Exercise details: Output exactly the first line of the listing and each line after it, through the line that contains "Click the -66.67 value cell"; add nothing else.

Entries supplied:
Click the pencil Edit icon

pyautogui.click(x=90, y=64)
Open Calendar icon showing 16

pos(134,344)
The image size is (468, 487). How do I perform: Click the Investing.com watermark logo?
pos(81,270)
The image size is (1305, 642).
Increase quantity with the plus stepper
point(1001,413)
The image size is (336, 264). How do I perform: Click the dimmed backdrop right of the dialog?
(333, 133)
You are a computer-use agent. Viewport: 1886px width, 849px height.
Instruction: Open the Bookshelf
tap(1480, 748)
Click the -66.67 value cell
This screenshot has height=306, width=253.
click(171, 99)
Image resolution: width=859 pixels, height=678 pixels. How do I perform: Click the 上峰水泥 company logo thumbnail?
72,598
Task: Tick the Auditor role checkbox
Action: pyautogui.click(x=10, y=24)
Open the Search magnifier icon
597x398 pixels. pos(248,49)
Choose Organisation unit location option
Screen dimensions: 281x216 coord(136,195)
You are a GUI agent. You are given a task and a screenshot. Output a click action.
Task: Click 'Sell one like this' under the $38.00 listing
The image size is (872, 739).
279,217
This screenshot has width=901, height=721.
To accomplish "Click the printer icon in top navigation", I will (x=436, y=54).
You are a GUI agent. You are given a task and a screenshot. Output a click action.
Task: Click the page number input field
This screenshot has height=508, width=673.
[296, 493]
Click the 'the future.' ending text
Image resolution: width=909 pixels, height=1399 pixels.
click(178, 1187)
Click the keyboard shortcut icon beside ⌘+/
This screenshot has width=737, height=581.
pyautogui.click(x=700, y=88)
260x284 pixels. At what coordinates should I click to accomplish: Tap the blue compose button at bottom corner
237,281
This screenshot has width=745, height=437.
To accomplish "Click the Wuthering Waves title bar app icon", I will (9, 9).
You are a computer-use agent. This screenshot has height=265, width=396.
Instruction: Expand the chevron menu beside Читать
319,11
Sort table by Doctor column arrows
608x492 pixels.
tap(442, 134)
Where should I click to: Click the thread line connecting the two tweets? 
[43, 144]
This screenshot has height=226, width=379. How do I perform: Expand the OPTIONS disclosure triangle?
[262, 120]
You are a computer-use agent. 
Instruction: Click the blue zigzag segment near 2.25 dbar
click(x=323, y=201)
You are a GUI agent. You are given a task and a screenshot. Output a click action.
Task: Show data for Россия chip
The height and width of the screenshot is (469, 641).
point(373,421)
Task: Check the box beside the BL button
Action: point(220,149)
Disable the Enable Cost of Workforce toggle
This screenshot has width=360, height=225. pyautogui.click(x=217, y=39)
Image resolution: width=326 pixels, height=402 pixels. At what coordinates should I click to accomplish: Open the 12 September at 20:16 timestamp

Output of the task:
Click the pencil Edit icon

pyautogui.click(x=90, y=64)
Open Calendar icon showing 16

pos(134,344)
The image size is (468, 487). How do I perform: Click the Investing.com watermark logo?
pos(81,270)
The image size is (1305, 642).
Increase quantity with the plus stepper
point(1001,413)
The image size is (336, 264). How do I perform: Click the dimmed backdrop right of the dialog?
(333, 133)
You are a computer-use agent. Viewport: 1886px width, 849px height.
Instruction: Open the Bookshelf
tap(1480, 748)
Click the -66.67 value cell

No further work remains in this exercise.